MITCHELL v. CANCER CAREPOINT, INC.
Paul A. Mitchell appeals pro se from the trial court's order dismissing his appeal based on his failure to pay costs as required by OCGA § 5-6-48(c), which delayed transmission of the record to this Court. We affirm, for reasons that follow.
The record shows that Mitchell, a board certified radiation oncologist, filed suit against Cancer CarePoint, Inc., on May 24, 2007, alleging breach of contract and other claims. Cancer CarePoint subsequently filed a motion for summary judgment, which the trial court granted in a July 21, 2008 order. Mitchell filed a notice of appeal,1 and the clerk of court sent the cost bill to him on July 31, 2008, in the amount of $1,151.2 In a letter to the clerk of court dated August 10, 2008-which was received by the clerk of court on August 13, 2008-Mitchell acknowledged receipt of the cost bill and requested permission to proceed in forma pauperis. Mitchell also included an “Affidavit in Support of Request to Proceed in Forma Pauperis,” in which he stated that he was unemployed and did not own any real estate and that he had filed for bankruptcy in 2007; the document was signed, but not notarized.3
On August 25, 2008, the trial court denied Mitchell's request to proceed in forma pauperis. On October 24, 2008, Cancer CarePoint filed a motion to dismiss Mitchell's notice of appeal based upon his failure to pay costs and the resulting delay in the transmission of the record to this Court. On October 31, 2008, the trial court notified the parties that the hearing on the motion to dismiss was scheduled for December 3, 2008, and Mitchell paid the cost bill on November 12, 2008. Following the hearing, which Mitchell failed to attend, the trial court granted Cancer CarePoint's motion to dismiss the appeal, concluding that Mitchell “offered no evidence of a reasonable and solid excuse for [his] failure to pay the bill of costs for more than two and a half months after the denial of his Petition to Proceed in Forma Pauperis.” This appeal followed.

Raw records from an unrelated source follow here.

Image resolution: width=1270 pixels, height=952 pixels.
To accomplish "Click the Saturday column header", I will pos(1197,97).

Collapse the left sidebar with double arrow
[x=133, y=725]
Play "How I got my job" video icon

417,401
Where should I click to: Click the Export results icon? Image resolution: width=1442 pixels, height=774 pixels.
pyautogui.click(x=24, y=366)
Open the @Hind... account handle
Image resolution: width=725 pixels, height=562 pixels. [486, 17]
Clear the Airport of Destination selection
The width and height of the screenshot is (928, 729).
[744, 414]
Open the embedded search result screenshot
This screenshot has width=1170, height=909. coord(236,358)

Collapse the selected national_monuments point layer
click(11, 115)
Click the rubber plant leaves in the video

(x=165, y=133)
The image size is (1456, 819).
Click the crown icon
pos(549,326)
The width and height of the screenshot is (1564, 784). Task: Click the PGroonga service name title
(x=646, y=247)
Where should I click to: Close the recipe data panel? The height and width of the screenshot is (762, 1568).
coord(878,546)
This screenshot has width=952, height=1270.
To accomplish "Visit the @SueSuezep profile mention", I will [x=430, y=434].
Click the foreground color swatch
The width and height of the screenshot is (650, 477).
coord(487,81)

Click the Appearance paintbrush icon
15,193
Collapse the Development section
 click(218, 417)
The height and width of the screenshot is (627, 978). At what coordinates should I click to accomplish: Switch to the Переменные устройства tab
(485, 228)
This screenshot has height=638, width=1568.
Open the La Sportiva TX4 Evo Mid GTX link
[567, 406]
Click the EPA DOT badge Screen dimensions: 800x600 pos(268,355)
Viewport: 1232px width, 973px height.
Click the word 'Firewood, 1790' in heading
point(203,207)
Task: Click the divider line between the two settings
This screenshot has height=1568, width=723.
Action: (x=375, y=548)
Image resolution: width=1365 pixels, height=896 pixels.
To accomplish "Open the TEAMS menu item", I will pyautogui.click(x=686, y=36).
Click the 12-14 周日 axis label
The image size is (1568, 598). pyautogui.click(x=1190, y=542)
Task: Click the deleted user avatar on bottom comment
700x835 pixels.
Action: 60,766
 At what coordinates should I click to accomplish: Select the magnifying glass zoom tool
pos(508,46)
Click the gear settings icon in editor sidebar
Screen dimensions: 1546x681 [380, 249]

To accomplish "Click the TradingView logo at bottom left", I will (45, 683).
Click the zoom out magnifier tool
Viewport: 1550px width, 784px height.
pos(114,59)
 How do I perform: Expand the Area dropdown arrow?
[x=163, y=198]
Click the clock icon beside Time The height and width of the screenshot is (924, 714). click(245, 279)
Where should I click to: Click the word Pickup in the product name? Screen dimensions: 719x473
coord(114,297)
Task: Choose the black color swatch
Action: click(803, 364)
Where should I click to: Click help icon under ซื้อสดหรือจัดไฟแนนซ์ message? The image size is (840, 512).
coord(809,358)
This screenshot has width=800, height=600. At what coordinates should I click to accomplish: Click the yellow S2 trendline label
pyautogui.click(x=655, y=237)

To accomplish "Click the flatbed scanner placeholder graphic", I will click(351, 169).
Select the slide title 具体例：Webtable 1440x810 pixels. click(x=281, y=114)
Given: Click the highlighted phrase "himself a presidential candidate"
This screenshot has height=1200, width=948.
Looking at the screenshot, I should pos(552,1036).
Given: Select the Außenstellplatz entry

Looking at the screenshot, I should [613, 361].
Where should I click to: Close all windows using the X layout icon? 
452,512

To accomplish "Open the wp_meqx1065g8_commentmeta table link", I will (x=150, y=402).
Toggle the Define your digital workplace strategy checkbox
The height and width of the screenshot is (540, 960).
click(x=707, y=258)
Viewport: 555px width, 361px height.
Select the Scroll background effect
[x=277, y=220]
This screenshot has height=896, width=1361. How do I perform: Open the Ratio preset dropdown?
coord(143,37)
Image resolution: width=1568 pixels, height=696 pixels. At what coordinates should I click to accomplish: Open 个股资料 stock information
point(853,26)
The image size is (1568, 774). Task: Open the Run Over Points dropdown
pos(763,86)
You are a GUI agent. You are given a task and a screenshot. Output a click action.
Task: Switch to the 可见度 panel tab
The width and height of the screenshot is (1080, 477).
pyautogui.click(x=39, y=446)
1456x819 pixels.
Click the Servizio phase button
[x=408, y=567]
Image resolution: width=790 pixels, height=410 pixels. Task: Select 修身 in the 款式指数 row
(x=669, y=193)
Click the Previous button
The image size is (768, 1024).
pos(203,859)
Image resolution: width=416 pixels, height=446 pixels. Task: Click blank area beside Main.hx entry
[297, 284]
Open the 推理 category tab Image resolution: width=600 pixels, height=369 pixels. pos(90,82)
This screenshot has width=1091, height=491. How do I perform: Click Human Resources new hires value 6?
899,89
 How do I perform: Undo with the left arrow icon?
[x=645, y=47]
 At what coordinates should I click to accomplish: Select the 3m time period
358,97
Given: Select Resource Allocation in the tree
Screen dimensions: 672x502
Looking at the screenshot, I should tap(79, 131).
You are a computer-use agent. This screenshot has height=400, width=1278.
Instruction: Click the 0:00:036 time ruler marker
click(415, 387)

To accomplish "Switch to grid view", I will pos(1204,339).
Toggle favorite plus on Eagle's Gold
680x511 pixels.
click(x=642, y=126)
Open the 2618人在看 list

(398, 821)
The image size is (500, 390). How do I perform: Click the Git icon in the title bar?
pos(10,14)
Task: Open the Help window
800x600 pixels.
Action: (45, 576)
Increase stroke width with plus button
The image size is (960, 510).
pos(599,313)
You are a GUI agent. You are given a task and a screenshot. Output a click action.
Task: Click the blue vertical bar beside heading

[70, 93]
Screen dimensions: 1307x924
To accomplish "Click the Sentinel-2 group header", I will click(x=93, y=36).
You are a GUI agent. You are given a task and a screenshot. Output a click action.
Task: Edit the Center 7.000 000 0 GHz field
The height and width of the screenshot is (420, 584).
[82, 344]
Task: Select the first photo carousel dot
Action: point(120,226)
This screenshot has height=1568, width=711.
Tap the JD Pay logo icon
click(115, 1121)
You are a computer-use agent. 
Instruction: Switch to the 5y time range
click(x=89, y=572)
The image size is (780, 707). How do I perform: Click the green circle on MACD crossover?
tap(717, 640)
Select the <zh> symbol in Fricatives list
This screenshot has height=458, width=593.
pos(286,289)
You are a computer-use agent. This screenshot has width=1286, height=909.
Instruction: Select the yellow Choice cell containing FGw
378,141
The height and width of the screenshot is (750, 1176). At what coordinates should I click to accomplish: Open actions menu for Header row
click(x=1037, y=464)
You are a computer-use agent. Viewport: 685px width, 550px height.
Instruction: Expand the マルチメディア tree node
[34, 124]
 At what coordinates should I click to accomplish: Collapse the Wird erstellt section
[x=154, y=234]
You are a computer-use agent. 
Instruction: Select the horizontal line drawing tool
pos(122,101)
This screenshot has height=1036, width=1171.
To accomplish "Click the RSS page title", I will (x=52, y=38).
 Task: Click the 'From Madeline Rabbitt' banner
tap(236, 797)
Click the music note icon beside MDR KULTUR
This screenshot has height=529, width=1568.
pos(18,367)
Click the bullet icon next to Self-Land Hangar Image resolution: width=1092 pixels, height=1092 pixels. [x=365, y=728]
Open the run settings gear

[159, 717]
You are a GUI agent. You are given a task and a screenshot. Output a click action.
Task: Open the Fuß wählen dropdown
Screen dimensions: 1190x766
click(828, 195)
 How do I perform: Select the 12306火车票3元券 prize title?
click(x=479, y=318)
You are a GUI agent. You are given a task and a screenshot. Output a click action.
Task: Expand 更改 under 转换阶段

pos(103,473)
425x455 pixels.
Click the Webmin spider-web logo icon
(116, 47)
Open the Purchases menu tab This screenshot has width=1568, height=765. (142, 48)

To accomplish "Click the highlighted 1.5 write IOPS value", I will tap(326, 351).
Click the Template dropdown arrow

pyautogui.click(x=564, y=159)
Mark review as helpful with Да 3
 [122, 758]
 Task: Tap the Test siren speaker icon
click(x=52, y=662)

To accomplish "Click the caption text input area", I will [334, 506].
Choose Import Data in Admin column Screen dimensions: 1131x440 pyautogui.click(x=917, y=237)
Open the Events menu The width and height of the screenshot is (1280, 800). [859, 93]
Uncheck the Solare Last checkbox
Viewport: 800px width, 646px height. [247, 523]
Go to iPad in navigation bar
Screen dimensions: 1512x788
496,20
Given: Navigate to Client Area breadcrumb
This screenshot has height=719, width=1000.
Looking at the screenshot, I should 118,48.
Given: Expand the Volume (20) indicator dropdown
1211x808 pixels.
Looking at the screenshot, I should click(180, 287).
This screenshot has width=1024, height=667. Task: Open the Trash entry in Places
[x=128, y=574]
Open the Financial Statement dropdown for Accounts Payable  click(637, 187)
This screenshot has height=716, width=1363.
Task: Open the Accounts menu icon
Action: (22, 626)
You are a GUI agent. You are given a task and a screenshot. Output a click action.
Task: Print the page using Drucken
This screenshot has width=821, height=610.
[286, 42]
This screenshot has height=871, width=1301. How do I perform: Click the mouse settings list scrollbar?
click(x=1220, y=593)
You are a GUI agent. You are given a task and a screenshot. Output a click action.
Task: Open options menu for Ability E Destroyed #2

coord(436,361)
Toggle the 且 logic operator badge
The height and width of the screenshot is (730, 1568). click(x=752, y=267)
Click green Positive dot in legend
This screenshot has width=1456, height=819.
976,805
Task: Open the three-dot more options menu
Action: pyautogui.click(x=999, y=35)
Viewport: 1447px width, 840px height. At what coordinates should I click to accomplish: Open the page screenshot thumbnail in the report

1. In several enumerations of error, Mitchell challenges the trial court's denial of his motion to proceed in forma pauperis. His arguments present no basis for reversal.
As an initial matter, we note that Mitchell's affidavit is not notarized and, thus, is not valid.4 Moreover, “the proper forum for determining the truth of a pauper's affidavit is in the trial court, not in this court.”5 Pursuant to OCGA § 5-6-47(b) and OCGA § 9-15-2(a)(2), a trial court's ruling regarding indigency is final and not subject to appellate review.6
Mitchell argues that because Cancer CarePoint failed to file a traverse to his indigency affidavit, it has “forfeited the right to make the claim that [his] affidavit was false and/or frivolous.” We find this argument particularly disingenuous, given Mitchell's admitted failure to provide Cancer CarePoint with a copy of his affidavit.7 In any case, Cancer CarePoint's failure to submit an opposing affidavit does not alter the fact that the trial court's findings regarding Mitchell's indigency are not subject to our review.8 2. Mitchell argues that the trial court abused its discretion in dismissing his notice of appeal. We disagree.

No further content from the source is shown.